I was reminded of this when watching two specific actors – Sam Neil and William Devane. I don't know, when they were young, they looked pretty terrible; Sam Neil was bland and William Devane looked cheesy and always had a shit-eating grin on his face.

Contrast Sam Neil in Possession (a bizarre cult horror film from 1981) and the Tudors (2007-2010), where he plays Cardinal Thomas Wolsey. In the 1980s, anything William Devane was in was pretty tacky but fast forward to 24 (2005-2007), where he plays President of the United States and Interstellar (2014), which he's in for about thirty seconds. Both actors acquired gravitas, partly to do with the roles – you couldn't have a 20 year old playing the President or a Cardinal, but still, it just looks like they've not only matured in age but in ability too, and seem comfortable in their bodies.

Even Paul Giamatti, not exactly leading man material in 2010's Sideways (though he does get the girl) but by San Andreas (2015), playing a seismologist, he looks quite distinguished and far more attractive. Someone like Tom Cruise, on the other hand, looks basically the same as he did twenty years ago, and still appearing in the same crappy kind of films too. He lacks character, maturity and depth – and has never been in a great film (maybe Magnolia comes close). I would probably say the same of Brad Pitt too.

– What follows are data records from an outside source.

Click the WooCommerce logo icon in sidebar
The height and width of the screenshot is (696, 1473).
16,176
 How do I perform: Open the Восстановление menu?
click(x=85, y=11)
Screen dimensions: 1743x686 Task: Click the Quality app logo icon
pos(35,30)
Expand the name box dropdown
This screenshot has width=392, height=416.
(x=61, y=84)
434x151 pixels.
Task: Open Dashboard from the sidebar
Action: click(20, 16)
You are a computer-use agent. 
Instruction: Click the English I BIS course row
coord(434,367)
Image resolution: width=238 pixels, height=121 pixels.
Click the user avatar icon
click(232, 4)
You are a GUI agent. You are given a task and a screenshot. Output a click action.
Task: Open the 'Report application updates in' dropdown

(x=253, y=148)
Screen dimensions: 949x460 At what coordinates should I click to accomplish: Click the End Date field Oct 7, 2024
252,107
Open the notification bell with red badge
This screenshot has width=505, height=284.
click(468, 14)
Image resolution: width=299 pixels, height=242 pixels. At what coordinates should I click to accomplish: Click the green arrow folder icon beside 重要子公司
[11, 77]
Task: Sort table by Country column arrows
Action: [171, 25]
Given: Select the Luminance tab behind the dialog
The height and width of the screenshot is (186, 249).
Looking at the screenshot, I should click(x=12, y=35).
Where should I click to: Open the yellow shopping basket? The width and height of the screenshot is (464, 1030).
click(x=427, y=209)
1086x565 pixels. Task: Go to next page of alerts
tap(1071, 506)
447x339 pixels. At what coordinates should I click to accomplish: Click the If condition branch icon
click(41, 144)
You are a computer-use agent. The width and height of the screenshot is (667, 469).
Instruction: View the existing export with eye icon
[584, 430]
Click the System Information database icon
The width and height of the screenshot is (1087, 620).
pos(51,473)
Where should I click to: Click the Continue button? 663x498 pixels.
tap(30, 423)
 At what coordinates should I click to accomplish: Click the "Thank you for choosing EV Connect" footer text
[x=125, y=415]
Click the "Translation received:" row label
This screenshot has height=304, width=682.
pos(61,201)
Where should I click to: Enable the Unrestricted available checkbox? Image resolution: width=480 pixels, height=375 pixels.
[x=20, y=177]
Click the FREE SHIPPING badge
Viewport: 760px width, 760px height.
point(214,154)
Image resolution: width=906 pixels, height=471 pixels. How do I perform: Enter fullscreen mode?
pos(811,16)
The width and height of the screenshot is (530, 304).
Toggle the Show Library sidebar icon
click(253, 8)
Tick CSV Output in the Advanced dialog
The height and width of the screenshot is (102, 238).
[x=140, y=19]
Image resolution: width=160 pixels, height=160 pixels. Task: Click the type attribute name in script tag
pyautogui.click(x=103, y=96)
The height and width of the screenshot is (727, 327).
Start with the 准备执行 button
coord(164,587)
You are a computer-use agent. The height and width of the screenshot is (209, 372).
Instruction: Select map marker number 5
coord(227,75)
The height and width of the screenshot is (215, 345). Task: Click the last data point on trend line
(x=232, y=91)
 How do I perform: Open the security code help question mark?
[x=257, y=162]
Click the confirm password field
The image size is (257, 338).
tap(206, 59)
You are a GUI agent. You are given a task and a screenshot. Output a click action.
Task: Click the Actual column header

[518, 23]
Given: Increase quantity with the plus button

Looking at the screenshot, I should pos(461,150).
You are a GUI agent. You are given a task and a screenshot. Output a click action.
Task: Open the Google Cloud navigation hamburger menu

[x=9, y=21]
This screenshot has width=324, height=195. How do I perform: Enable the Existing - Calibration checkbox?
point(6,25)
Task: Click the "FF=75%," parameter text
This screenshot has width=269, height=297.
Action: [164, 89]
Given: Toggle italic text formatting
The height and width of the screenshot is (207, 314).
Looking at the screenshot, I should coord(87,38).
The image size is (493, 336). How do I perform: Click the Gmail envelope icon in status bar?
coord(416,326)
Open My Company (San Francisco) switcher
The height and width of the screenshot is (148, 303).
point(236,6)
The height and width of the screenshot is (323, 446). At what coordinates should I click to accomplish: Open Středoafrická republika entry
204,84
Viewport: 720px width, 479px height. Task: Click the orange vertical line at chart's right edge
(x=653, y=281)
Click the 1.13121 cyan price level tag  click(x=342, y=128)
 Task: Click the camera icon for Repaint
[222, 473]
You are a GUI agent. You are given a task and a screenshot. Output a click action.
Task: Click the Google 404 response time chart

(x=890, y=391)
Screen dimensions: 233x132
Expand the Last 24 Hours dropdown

Creative people, whether it be actors, artists, writers, film directors or photographers, seem to work until they die. Most of us look forward to retiring (I have been since about the age of twenty one, when I probably wasn't actually working, but just had an inkling that to fast forward forty years and get to retirement would be bliss), work is something to do 9-5 five days a week, then switch off when not doing it, and count the days to retirement. But for creatives it's a way of life, a passion that lasts throughout their lives, no matter what their age.